At the latest GOP debate, Donald Trump continued his earlier controversial comment, in which he said that Islam hated the U.S., by attempting to link the assertion to the treatment of women in some Middle Eastern countries.
After addressing the tremendous hate that according to Trump the Islam holds against the country, and in which many people wanted to use very harsh means to demonstrate it, the Republican frontrunner presented another point of view where he pointed out that women are treated horribly in the culture, as reported by Time.
“There is tremendous hate. Where large portions of a group of people, Islam, large portions want to use very, very harsh means,” said Trump in the debate. “Let me go a step further. Women are treated horribly. You know that. You do know that. Women are treated horribly, and other things are happening that are very, very bad,” he added.

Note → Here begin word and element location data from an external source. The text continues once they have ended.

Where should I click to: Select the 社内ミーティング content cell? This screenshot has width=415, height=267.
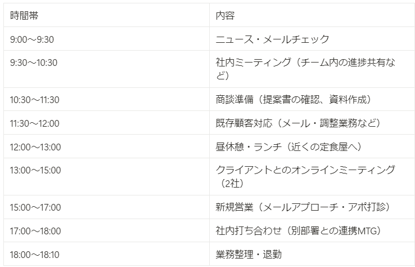pos(312,69)
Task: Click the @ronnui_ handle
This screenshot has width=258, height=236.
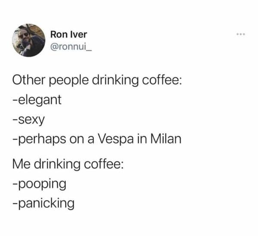Action: [x=71, y=47]
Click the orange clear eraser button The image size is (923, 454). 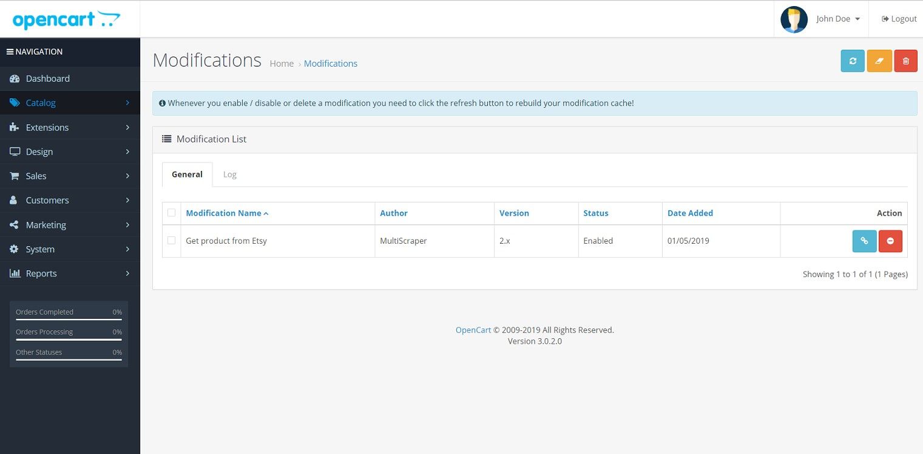879,61
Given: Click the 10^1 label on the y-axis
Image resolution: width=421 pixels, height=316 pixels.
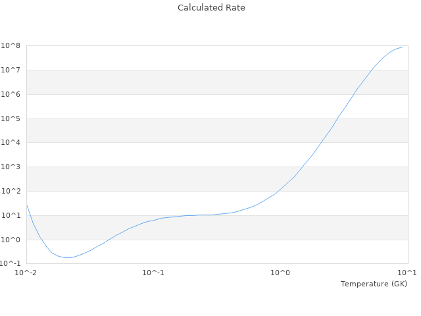Looking at the screenshot, I should pos(11,216).
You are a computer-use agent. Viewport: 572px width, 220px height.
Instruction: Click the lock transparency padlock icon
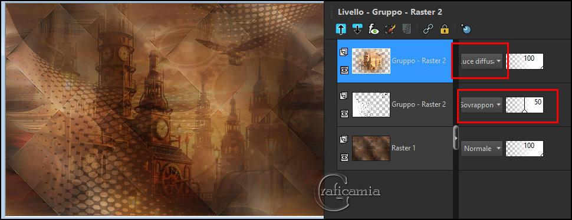[x=444, y=29]
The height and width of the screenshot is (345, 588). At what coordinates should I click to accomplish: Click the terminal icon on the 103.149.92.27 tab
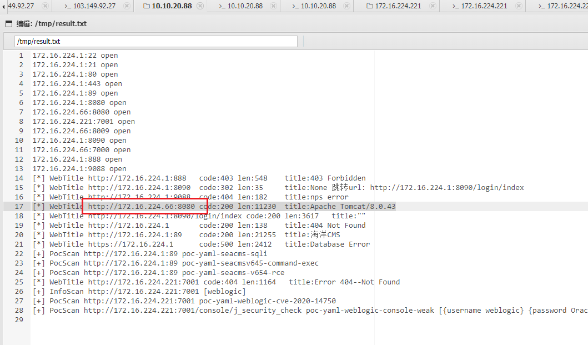point(67,6)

But even after Trump’s attempts of demonstrating some sudden interest in the welfare of Muslim women, this may be counterproductive at the best and Islamophobic at the worst, said some Muslim community leaders, which were women.
The negative stereotypes that Trump is perpetuating actually lead to more violence against women who are Muslim or who are perceived as Muslim, instead of promoting any positive change, commented Zainab Chaudary, a media specialist with ReThink Media who focuses on security and equal rights.
Muslim women, according to Chaudary, are more exposed to Islamophobia than men due to they are the ones who use are more publicly visible, especially if the wear hijab. Comments like the one made against the Islam could provoke violence against them specially.
Crude and disingenuous but still pointing to real problems
Other Muslim leaders like Asra Nomani, co-founder of the Muslim Reform Movement and author of Standing Alone: An American Woman’s Struggle for the Soul of Islam, said that even though he was so indelicate in his comments, the truth is that they, the Muslim community, do have some very serious problems with interpretations of Islam that treat women as second-class citizens.
Some interpretations of Islam are very real, said Nomani. Many clerics preach hatred for America and some communities condone and encourage pervasive discrimination against women, she added.
But, she also noted that Islam includes passionate believers in gender equality, like her own father of the father of Malala Yousafzai. The problem, she added, is that reformers cannot call out the injustices within some interpretation of the religion without being accused of Islamophobia.